[Sunulan metin]

İnsanlar 21 metrekare alanda üç, dört kişi bazen de daha kalabalık bir nüfusla yaşamaya çalışıyor. Yine de konuştuğum pek çok vatandaş yaşanan felaketten, kayıplardan, zorluklardan sonra şu anda sahip oldukları imkanlara şükrediyor. Tanıştığım herkesin ayrı bir hikayesi var, herkesin hikayesi çok ağır. Birbirini tanımayan insanlar yan yana gelmişler konteyner mahallelerde. Birbirlerine destek olmaya ve hayata tutunmaya çalışıyorlar.

Herkes imkanınca, ihtiyacına göre ve ruhu, dünyası el verdiğince kişiselleştirmiş yaşam alanını. Bazısı önüne veranda yapmış oturma alanını genişletmiş, bazısı depo yapmış, bazısı konteynerın önünü yeşil bir bahçeye dönüştürmüş, biberini, çiçeğini, bitkisini ekmiş, bazısı tavan su akıtmasın diye konteynerın üzerini kaplamaya öncelik vermiş…

konteyner kentlerde hayat devam ediyor, arada yüzler gülüyor ama derin bir hüzün okunuyor gözlerde.

Deprem Şehitleri Mezarlığı

Aynı gün içinde konteyner kentlerden sonra Deprem Şehitleri Mezarlığı’nı ziyaret ettim. Şehitlerin ruhuna dualarımı, dileklerimi gönderdim.

[/Sunulan metin]
[Veri bölümü]

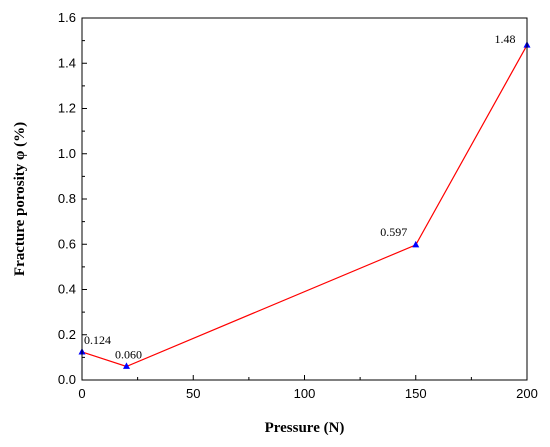 This screenshot has height=447, width=550. Describe the element at coordinates (416, 394) in the screenshot. I see `x-tick-label: 150` at that location.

[/Veri bölümü]

• [Yapılacaklar]
• 1. Sunulan metne göre aşağıdaki soruları yanıtlayın ve yanıtları da aynı harflerle işaretleyin.
(a) İnsanlar kaç metrekarelik alanda yaşamaya çalışıyor?
(b) Bazı kişiler konteynerın önünü neye dönüştürmüş?
(c) Konteyner kentlerden sonra aynı gün hangi yer ziyaret edilmiş?
• 2. Aşağıdaki ifadelerin sunulan metinle uyuşup uyuşmadığını evet ya da hayır ile belirtin ve her birinde belirleyici sözcükleri metinden aynen alıntılayın.
(a) Birbirini tanımayan insanlar konteyner mahallelerde yan yana gelmiş.
(b) Konuşulan vatandaşların çoğu sahip oldukları imkanlardan şikâyet ediyor.
(c) Mezarlık ziyareti konteyner kentlerden önce yapılmış.
• 3. Sunulan metnin "İnsanlar 21 metrekare" sözcüklerinin geçtiği yerden başlayan ve "hayata tutunmaya çalışıyorlar." sözcüklerinden sonra biten bölümünü aynen yazın.

• [Yanıt listesi]
• 1.
(a) 21 metrekare.
(b) Yeşil bir bahçeye.
(c) Deprem Şehitleri Mezarlığı.

• 2.
(a) Evet: "Birbirini tanımayan insanlar yan yana gelmişler konteyner mahallelerde."
(b) Hayır: "şu anda sahip oldukları imkanlara şükrediyor".
(c) Hayır: "Aynı gün içinde konteyner kentlerden sonra Deprem Şehitleri Mezarlığı’nı ziyaret ettim."

• 3.
İnsanlar 21 metrekare alanda üç, dört kişi bazen de daha kalabalık bir nüfusla yaşamaya çalışıyor. Yine de konuştuğum pek çok vatandaş yaşanan felaketten, kayıplardan, zorluklardan sonra şu anda sahip oldukları imkanlara şükrediyor. Tanıştığım herkesin ayrı bir hikayesi var, herkesin hikayesi çok ağır. Birbirini tanımayan insanlar yan yana gelmişler konteyner mahallelerde. Birbirlerine destek olmaya ve hayata tutunmaya çalışıyorlar.